The acute renal failure (ARF) was defined as an increase of plasma creatinine more than 1.5 times its base value.
Outcome assessment
Patients were followed during 28 days. A physical examination (including temperature measurement and examination of tracheal secretions aspect) and a biological exploration including blood cells count, arterial blood gas and renal function were conducted every day. Chest X-ray and tracheal aspirate culture were performed every 3 days.
Therapeutic efficacy was assessed by the cure of VAP at the end of colistin therapy (day 14). The cure of VAP was defined as the resolution of clinical and biological signs of infection, i.e. a CPIS less than 6 and bacteriological eradication. Secondary outcomes were incidence of ARF, mechanical ventilation length, ICU length of stay and 28-day mortality.
Post-therapy assessment
A clinical, biological and bacterial re-assessment was performed at day 7 of the anti-infective cure, by the CPIS calculation and renal function analysis. The tracheal aspirate was replaced by cyto-bacteriological sputum in case of ventilator weaning.
Statistical analysis
We estimated that a sample size of 149 patients (AS, n = 73 and IV, n = 76) would provide a power of 80 % to demonstrate the non-inferiority of AS regimen compared with parenteral colistin with a lower toxicity in the intervention arm at a two-sided alpha error of 5 %. All statistical analyses were based on intention-to-treat principle.

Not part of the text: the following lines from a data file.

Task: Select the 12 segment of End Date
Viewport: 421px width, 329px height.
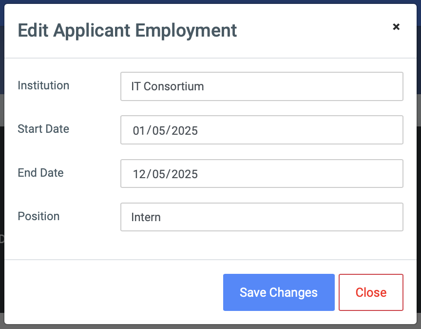Action: click(139, 174)
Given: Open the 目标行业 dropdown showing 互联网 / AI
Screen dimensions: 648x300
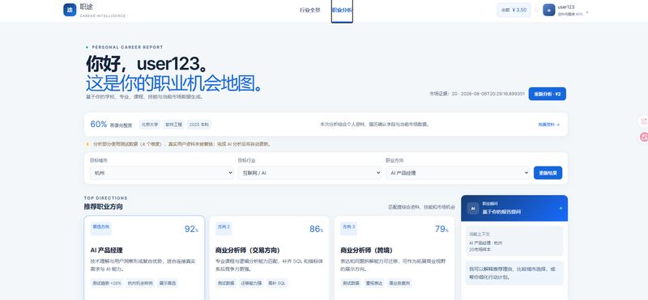Looking at the screenshot, I should 309,173.
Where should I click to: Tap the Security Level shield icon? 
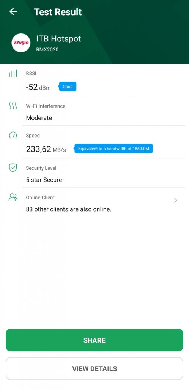(13, 168)
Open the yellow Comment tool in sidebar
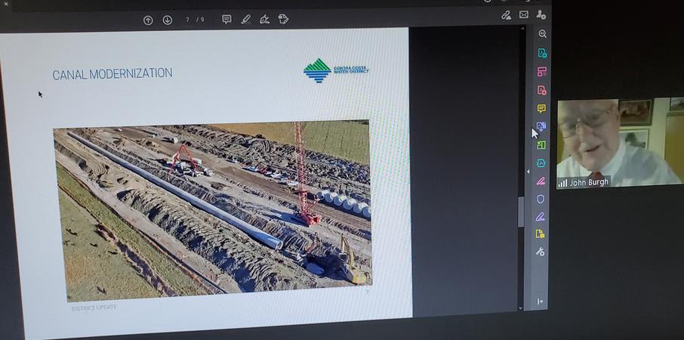Viewport: 684px width, 340px height. click(541, 109)
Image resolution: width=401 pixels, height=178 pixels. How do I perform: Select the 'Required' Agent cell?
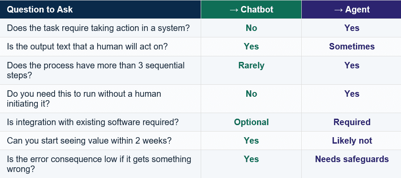[352, 122]
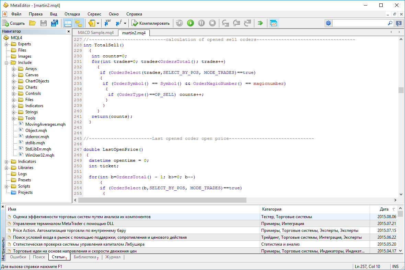The height and width of the screenshot is (270, 405).
Task: Click the Stop debugging icon
Action: (x=212, y=23)
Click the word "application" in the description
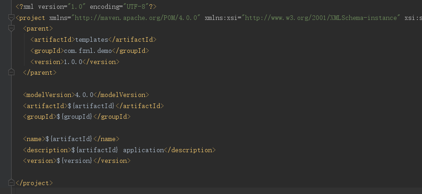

Quantitative data were reported as mean ± SD and compared by the Student’s t test or the Mann–Whitney U test, as appropriate. Qualitative data were expressed as percentages and compared by the Chi-square or Fisher’s exact tests, as appropriate. The risk association measurement was expressed as odds ratio and performed by stratified analysis. Survival analysis was processed by the Kaplan–Meier survival curves and compared by the log-rank test. All tests were two-sided, and a p value <0.05 was considered to indicate statistical significance. The IBM SPSS Statistics 20 software was used for statistical analysis.